Lung cancer screening (LCS) decreases lung cancer mortality, but patients must receive timely follow-up to realize these benefits. Unfortunately, real-world LCS follow-up adherence remains unacceptably low. LCS centralization into dedicated care teams and tracking resources (compared to decentralized, individual provider-led screening) may be a promising strategy for improving LCS adherence. However, it remains unclear if centralization’s benefits are similar across patient demographics, and whether hybrid or fully-centralized programs’ performance differ.

Objectives

To investigate if LCS centralization is associated with increased adherence to follow-up by comparing decentralized, hybrid, and fully-centralized programs, and assess if adherence varies among patient subgroups.

Methods

We performed a retrospective, nationwide cohort study using Veterans Health Administration data via a difference-in-differences analysis of quarterly facility-level LCS adherence rates. We included Veterans aged 55-80 years old who entered screening from October 1, 2015 through September 30, 2021. The primary exposure was facility LCS program centralization status at time of Veteran entry into screening.
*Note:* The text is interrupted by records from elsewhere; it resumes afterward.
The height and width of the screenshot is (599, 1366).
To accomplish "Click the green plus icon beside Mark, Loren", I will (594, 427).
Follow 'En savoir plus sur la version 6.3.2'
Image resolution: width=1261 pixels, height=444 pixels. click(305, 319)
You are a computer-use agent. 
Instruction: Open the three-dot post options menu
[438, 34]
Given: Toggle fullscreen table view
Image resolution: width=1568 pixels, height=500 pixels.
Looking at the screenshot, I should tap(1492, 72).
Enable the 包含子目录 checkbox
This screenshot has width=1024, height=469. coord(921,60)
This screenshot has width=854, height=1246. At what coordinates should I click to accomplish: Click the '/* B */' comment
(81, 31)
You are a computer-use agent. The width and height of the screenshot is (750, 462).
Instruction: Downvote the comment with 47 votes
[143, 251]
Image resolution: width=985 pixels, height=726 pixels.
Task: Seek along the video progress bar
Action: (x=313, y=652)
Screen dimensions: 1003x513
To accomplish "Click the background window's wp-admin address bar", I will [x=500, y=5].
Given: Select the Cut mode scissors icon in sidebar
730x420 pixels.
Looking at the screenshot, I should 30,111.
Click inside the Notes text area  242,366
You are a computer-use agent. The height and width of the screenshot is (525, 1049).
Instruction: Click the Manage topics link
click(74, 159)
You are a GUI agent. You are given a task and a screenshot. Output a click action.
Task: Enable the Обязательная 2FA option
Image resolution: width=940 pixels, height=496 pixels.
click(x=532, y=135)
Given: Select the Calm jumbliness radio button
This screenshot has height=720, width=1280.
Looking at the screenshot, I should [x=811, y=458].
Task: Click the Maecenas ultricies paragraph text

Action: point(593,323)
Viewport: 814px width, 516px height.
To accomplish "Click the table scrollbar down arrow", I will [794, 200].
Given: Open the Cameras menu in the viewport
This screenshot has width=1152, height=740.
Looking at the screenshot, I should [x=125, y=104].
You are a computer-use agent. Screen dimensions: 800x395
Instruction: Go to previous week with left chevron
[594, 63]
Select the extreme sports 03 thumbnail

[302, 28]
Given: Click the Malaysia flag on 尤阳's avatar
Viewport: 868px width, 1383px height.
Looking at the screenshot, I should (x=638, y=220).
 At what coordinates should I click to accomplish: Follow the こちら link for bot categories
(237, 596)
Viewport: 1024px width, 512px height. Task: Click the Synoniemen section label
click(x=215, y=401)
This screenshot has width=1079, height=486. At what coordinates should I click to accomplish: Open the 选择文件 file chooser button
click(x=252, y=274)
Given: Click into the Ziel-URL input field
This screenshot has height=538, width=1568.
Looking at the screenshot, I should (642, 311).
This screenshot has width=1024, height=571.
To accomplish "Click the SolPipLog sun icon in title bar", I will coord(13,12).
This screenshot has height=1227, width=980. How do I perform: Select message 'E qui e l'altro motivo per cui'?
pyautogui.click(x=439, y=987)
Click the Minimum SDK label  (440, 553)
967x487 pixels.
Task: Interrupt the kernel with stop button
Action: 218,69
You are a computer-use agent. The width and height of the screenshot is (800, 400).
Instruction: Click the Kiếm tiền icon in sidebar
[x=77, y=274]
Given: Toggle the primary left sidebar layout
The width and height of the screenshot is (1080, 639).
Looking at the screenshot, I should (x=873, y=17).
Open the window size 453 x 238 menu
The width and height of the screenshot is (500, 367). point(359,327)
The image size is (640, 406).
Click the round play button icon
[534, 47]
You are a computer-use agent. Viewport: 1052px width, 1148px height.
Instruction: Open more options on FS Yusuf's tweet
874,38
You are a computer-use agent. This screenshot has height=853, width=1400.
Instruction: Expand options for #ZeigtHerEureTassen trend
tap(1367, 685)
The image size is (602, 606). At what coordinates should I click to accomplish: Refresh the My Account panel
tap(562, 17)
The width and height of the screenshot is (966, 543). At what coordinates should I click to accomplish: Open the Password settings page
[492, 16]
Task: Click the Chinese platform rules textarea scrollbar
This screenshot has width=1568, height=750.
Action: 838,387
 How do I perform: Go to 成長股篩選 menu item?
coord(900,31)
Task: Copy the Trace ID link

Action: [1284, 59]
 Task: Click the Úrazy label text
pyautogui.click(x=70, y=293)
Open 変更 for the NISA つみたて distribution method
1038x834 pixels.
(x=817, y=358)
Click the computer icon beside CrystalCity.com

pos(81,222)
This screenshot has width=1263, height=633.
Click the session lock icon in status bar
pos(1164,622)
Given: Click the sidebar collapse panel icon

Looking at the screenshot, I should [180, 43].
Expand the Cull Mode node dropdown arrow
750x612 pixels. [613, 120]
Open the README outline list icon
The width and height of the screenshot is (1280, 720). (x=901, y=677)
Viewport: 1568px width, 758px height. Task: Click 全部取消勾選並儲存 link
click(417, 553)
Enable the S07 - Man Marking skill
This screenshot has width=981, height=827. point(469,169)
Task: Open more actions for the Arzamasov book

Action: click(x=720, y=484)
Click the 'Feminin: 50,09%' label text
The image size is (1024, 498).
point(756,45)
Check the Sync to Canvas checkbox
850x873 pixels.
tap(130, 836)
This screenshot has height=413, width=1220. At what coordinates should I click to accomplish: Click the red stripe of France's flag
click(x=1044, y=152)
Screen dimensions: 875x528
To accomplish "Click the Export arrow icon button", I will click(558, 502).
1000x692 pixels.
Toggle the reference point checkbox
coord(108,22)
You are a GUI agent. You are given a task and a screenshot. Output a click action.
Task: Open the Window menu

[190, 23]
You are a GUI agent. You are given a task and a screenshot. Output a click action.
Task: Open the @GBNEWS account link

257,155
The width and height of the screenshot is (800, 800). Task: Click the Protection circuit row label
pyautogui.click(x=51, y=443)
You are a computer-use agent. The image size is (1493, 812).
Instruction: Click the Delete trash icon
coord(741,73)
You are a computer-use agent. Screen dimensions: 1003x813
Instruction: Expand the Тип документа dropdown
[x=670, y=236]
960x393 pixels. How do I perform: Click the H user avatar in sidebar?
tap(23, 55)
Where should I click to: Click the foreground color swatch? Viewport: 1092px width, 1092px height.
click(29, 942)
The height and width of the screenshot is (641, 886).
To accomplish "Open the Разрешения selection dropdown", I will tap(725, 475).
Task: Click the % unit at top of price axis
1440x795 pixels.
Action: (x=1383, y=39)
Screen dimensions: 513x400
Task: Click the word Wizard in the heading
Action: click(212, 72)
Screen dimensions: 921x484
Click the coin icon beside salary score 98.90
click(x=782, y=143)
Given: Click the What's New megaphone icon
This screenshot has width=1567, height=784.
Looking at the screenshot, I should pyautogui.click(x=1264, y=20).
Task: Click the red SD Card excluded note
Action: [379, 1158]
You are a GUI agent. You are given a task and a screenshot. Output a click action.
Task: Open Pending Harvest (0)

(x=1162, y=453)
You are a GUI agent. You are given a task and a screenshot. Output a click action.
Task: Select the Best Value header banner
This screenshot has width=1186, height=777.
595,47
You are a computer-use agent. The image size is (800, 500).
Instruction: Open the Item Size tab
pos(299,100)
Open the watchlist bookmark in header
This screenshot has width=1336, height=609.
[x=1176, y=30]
The primary outcome was adherence to first follow-up recommendations for the initial screening study based on Lung CT Screening Reporting & Data System (Lung-RADS) score.

Results

146,321 Veterans were analyzed. Average LCS adherence overall was 58.5%. Compared to decentralized programs, both hybrid and fully-centralized programs were associated with improved adherence, (hybrid programs OR 1.16 [95% CI 1.11, 1.22]; fully-centralized programs OR 1.13 [1.07, 1.20]) in models that additionally adjusted for race & ethnicity, sex, age, out-of-pocket cost, residential rurality, Area Deprivation Index, and medical comorbidity. There was no statistically significant difference between hybrid and fully-centralized programs. In subgroup analyses, improved adherence at centralized programs was primarily associated with Lung-RADS 1 & 2 scans. Compared with decentralized programs, Fully-centralized programs were associated with improved adherence for Black Veterans, hybrid programs for rural Veterans, and both for white Veterans and urban Veterans. However, certain sociodemographic groups had lower odds of adherence regardless of program centralization.

Conclusions

Our large, retrospective nationwide cohort study suggests centralized LCS programs are associated with comparably higher odds of LCS adherence compared to decentralized programs, increasing the likelihood patients benefit from screening. However, adherence rates, even at centralized facilities, remain suboptimal.